Provide the IdP administrator:

  • SP entity ID — value of SAML_ISSUER
  • ACS URL — value of SAML_CALLBACK_URL
  • Binding — HTTP-POST
  • NameID format — persistent, or whatever your institution standardises on
  • Required attributesuid (or equivalent) and displayName

Adding a Wholly New Provider

If your institution uses something exotic — Kerberos, a custom proprietary SSO, etc. — the pattern is identical:

  1. Create backend/src/auth/providers/<name>.js implementing the four-method contract
  2. Add the env-var loader to backend/src/config.js
  3. Add a case "<name>": branch to the switch in backend/src/auth/providers/index.js
  4. Document required env vars in backend/.env.example
  5. Update architecture/auth.md with the new provider

Keep institution-specific credentials out of the provider file itself. Every knob should be an env var. This is what makes AIF portable.

Auth Middleware

Once authenticate() returns an identity, src/auth/middleware.js handles JWT issuance and verification. You do not need to touch it when adding a provider. The middleware:

  • Signs a JWT cookie scoped to the session
  • Verifies it on every subsequent request
  • Exposes req.user = { netid, displayName, role, ip } to route handlers
  • Enforces RBAC through requireRole(...) and requireOwnerOrRole(...)

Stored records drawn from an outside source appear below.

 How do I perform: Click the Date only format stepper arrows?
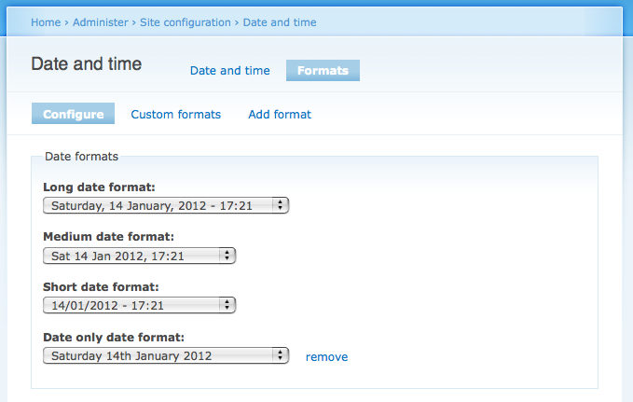point(281,355)
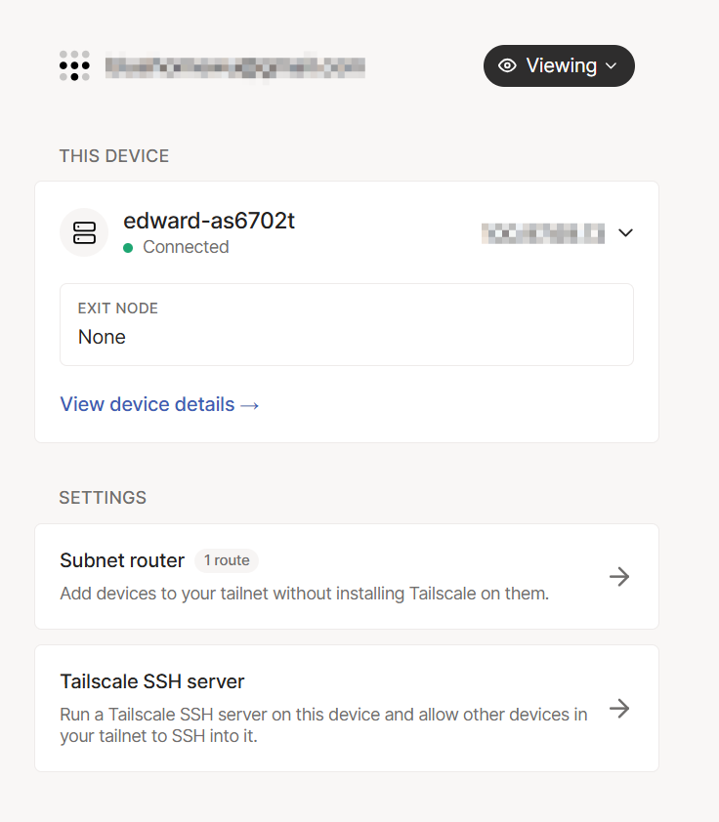
Task: Follow the View device details link
Action: 148,404
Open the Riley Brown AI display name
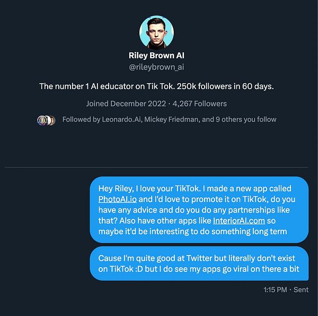The height and width of the screenshot is (316, 318). [x=156, y=56]
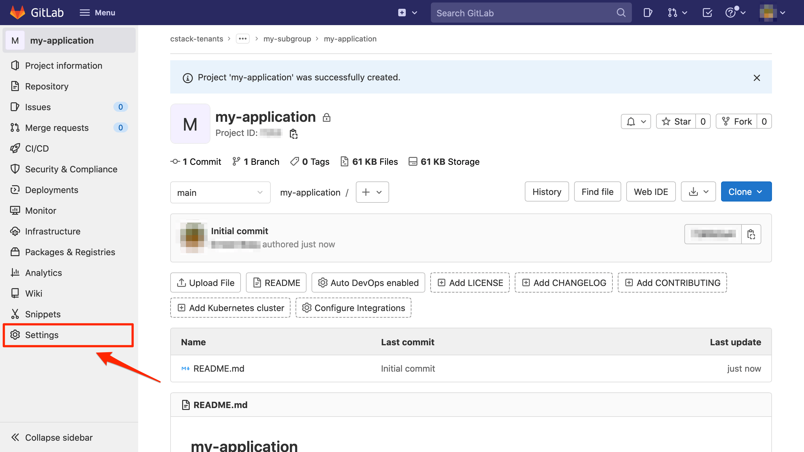The height and width of the screenshot is (452, 804).
Task: Open the Packages & Registries page
Action: (x=70, y=252)
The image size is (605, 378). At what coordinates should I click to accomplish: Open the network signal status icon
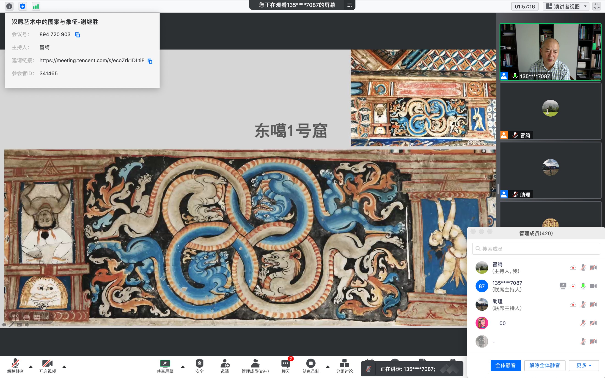point(36,6)
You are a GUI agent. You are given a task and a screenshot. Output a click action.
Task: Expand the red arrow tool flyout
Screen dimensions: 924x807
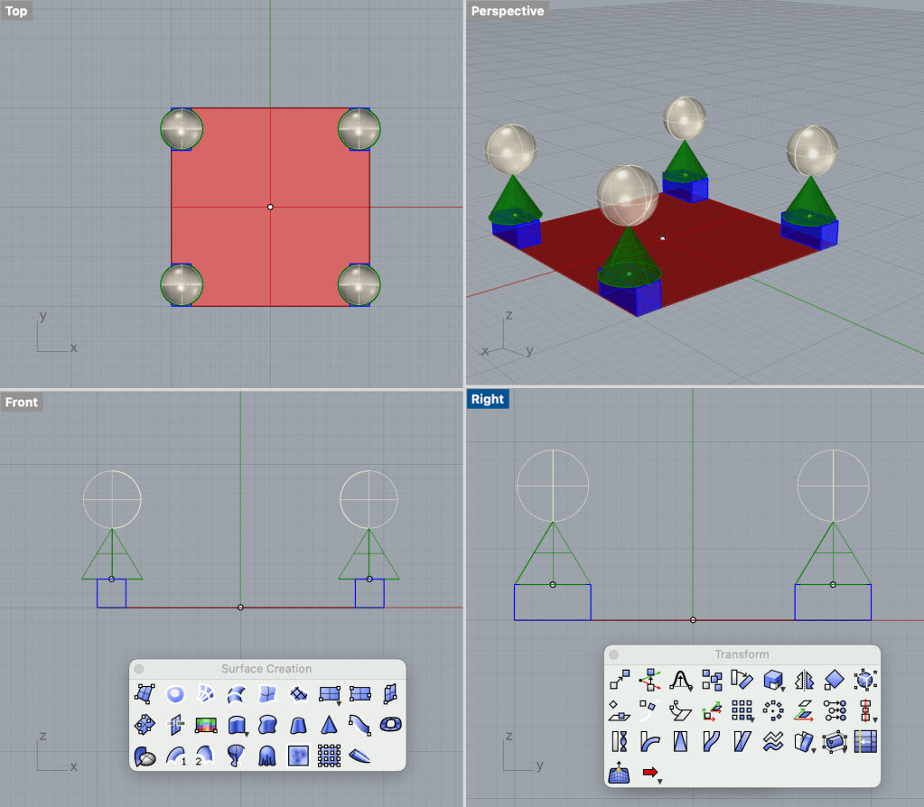pos(660,780)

See architecture/auth.md for the full auth request lifecycle.

Testing Your Provider

  1. Start the backend with AUTH_PROVIDER=your-provider set
  2. Confirm the startup log line: Auth provider loaded { provider: "your-provider" }
  3. curl -i http://localhost:3300/api/auth/login — expect a 302 redirect to your IdP
  4. Complete the IdP flow in a browser
  5. Confirm a session cookie is set and GET /api/auth/me returns your identity

There is no automated test for auth providers — the IdP side is inherently out-of-process. Manual verification against a staging IdP is the correct approach.

Security Checklist

  • Validate every env var at import time. Fail loudly, do not silently default to insecure values.
  • Never log the raw token, SAMLResponse, or client secret. Log only the resolved netid.
  • Enforce HTTPS on callback URLs in production.
  • Pin dependencies. openid-client and @node-saml/node-saml have had security advisories — subscribe to their release feeds.
  • Rate-limit the login and callback routes. The existing express-rate-limit middleware (30 requests per 15 minutes on /auth/*) already covers this.